Many healthcare executives believe that complying with the express cyber
security safeguards set out in the so-called “HIPAA Security Rule” is both
relatively straight forward and will protect their covered entity from
civil liability and/or administrative action. Unfortunately, this is not
necessarily the case and, in many instances, it is only the first step
toward establishing and maintaining the required “reasonable” cyber
security system.

The HIPAA Security Rule requires covered entities to implement
“appropriate” security measures and to maintain such precautions in a
manner that is both “continuous” and “reasonable” in order to protect
electronic protected health information (“e-PHI”). The HIPAA Security Rule
identifies two different types of implementation specifications in its
attempt – regrettably, only partially successful -to guide efforts to meet
these laudable, but highly elastic, standards.

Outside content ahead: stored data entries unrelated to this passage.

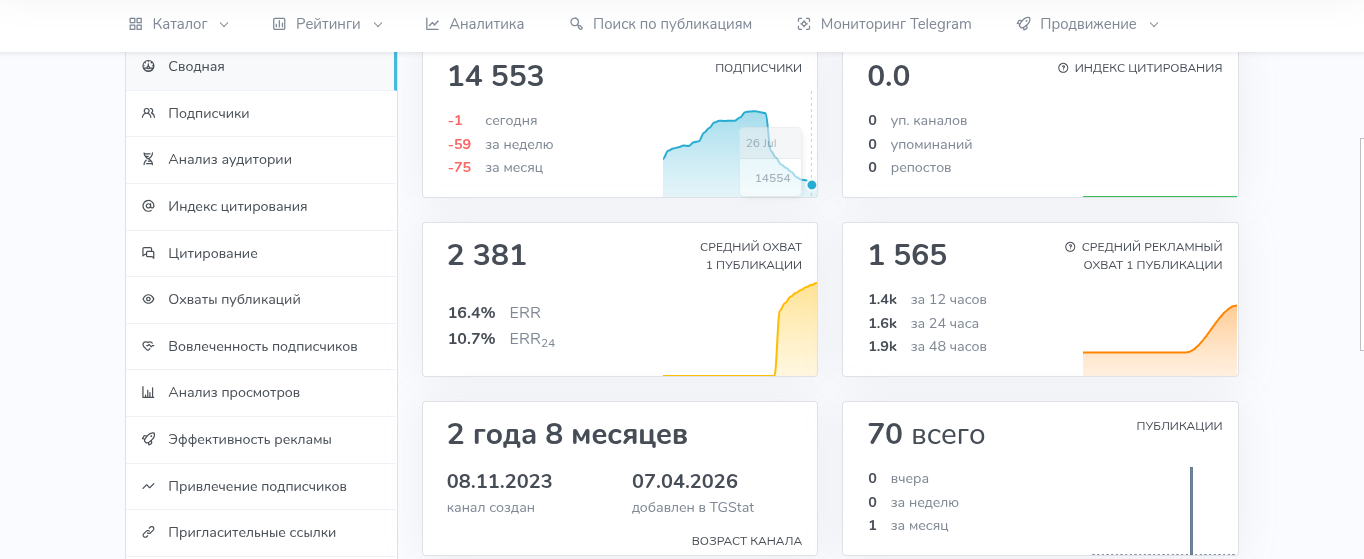Expand the Каталог dropdown menu
1364x559 pixels.
coord(179,24)
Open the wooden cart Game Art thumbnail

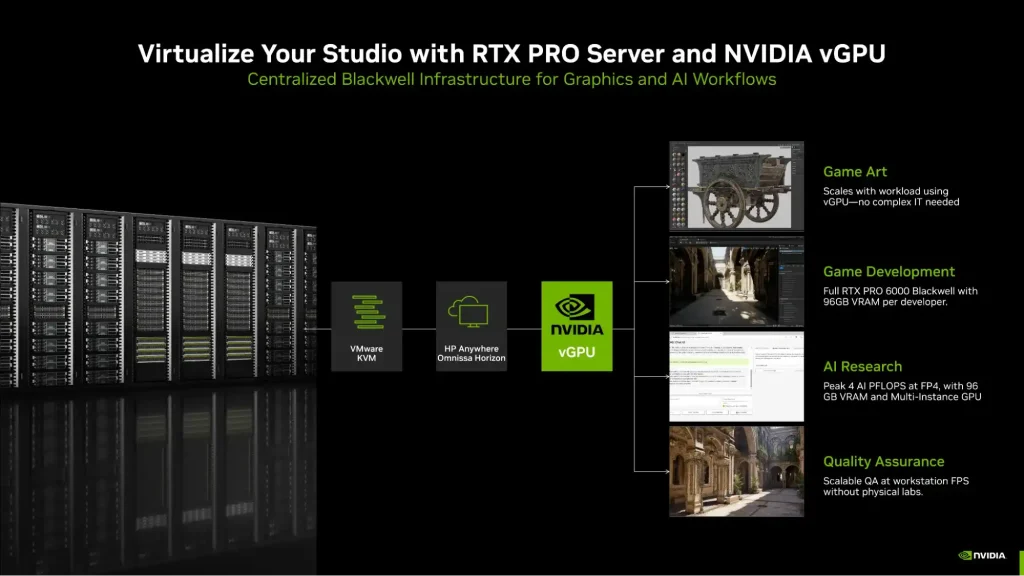[x=736, y=186]
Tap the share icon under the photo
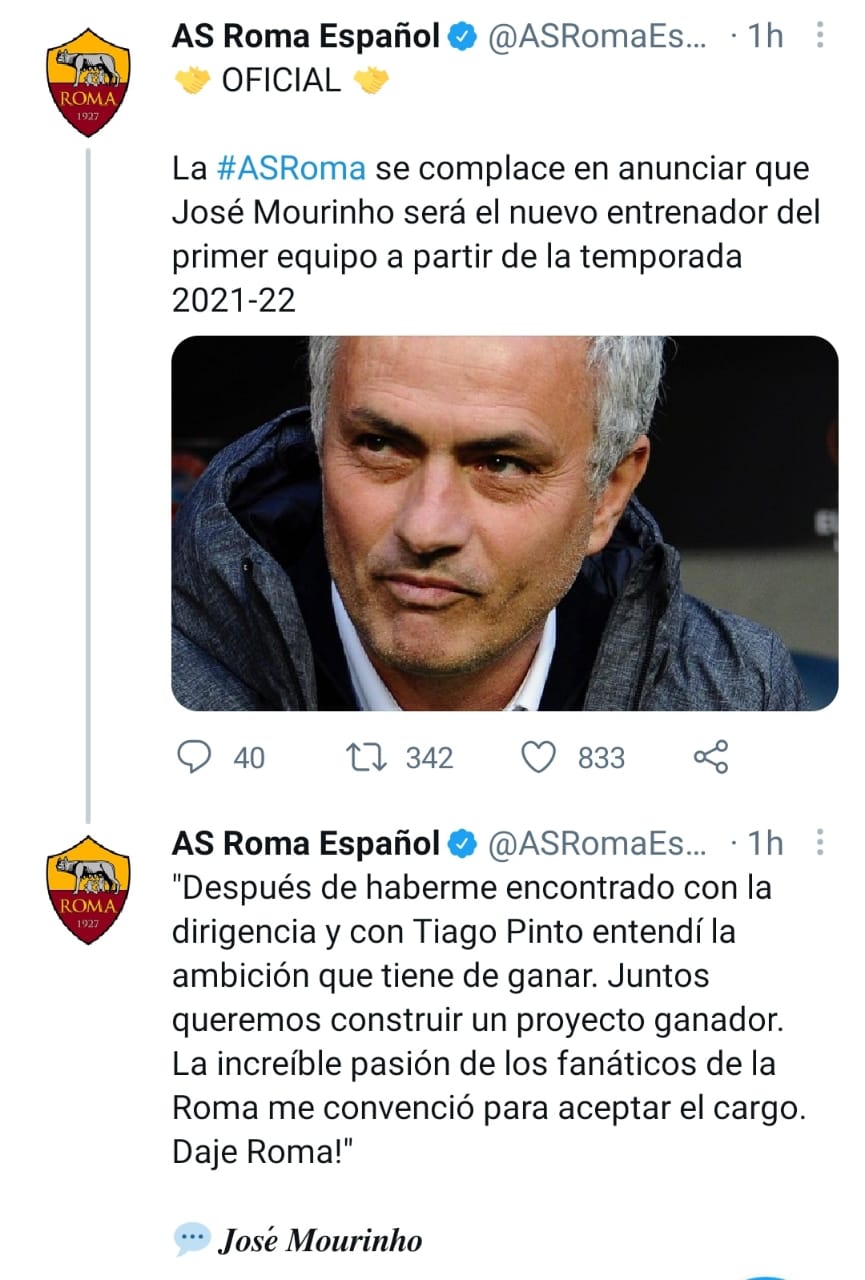 point(711,757)
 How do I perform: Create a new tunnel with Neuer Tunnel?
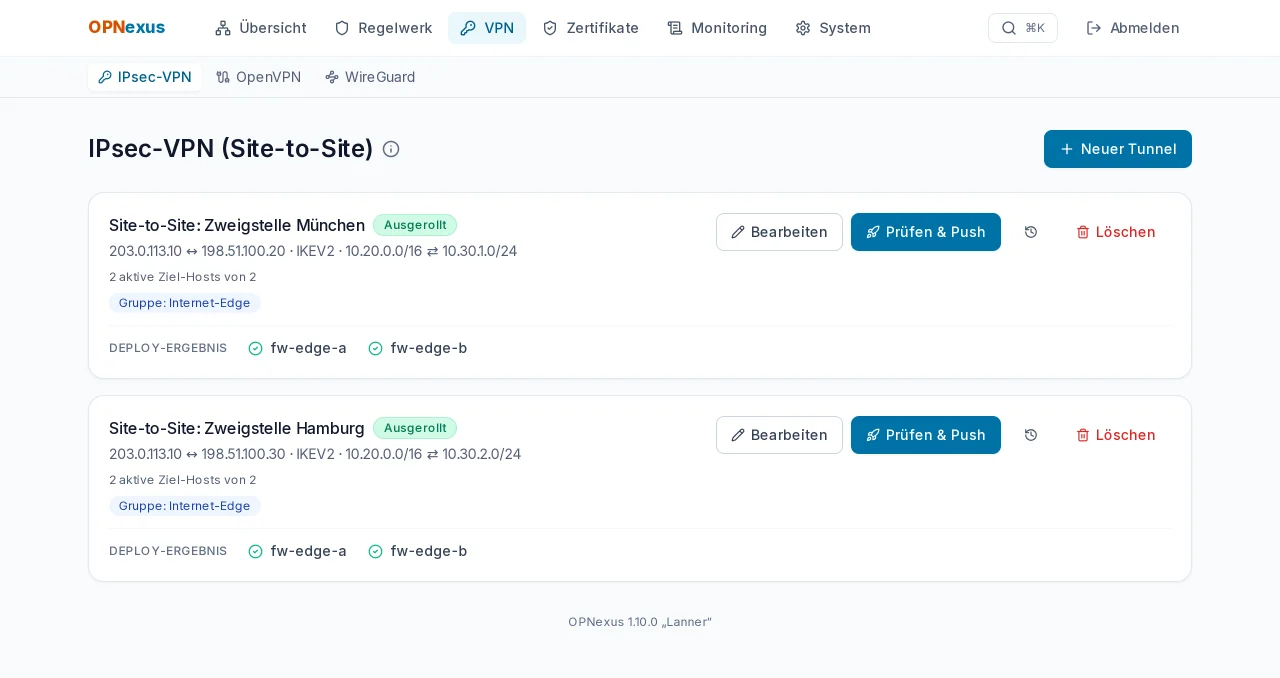tap(1118, 149)
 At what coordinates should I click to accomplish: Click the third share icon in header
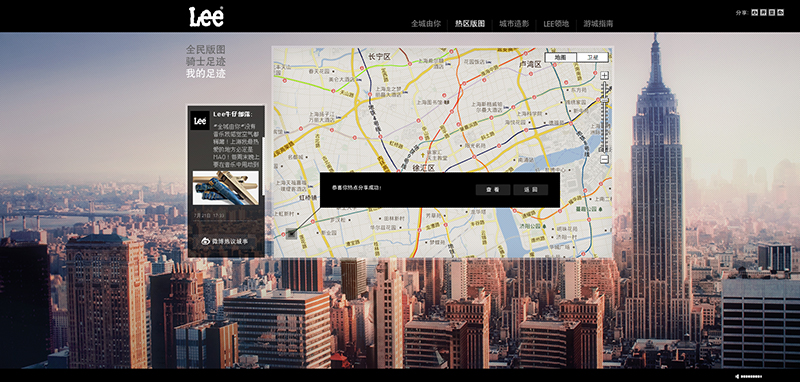[x=772, y=13]
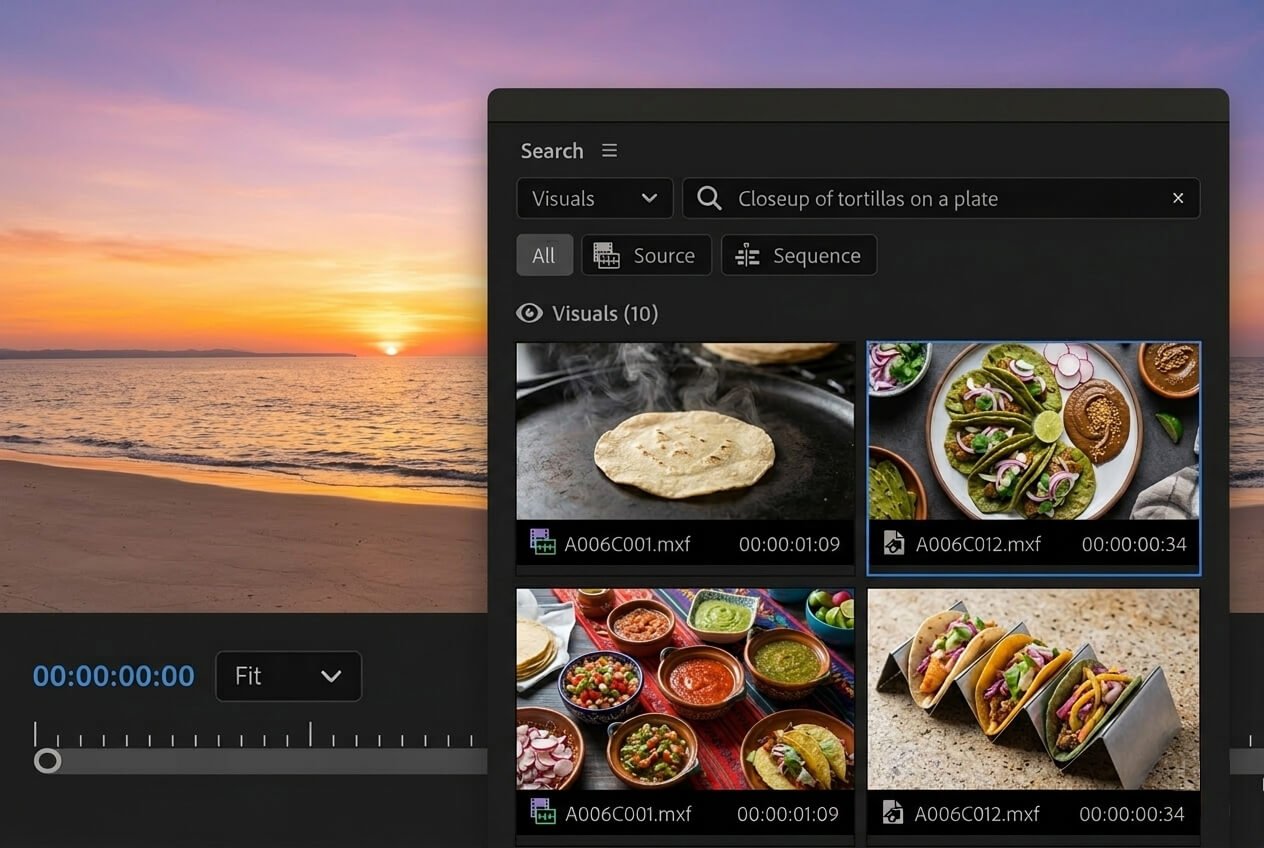This screenshot has height=848, width=1264.
Task: Click the proxy badge on the taco shells clip
Action: [891, 814]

First, all HIPAA-compliant programs must take the “required” precautions
delineated in the HIPAA Security Rule. This classification includes items
such as risk analysis and management, the implementation of an employee
sanctions policy for violations, information system activity review, the
designation of a point person who is responsible for compliance, security
incident procedures, contingency planning, system evaluation, workstation
use, e-PHI disposal, unique user identification, and emergency access
procedures.

But even this direction comes with a good bit of flexibility and discretion
since the HIPAA Security Rule does not mandate the specific technology that
must be used in order to implement these steps. Specifically, covered
entities may use any security measures that would be reasonable and
appropriate in the individual covered entity’s situation in order to
achieve the goal of protecting against reasonably anticipated threats or
hazards to the security and the integrity of e-PHI. Reaching this decision
requires a thoughtful consideration of factors ranging from the size,
complexity and capabilities of the covered entity, its technical
infrastructure, hardware and software security capabilities, the cost of
potential security precautions as well as the probability and magnitude of
the risks of inappropriate access to, or use and disclosure of, e-PHI.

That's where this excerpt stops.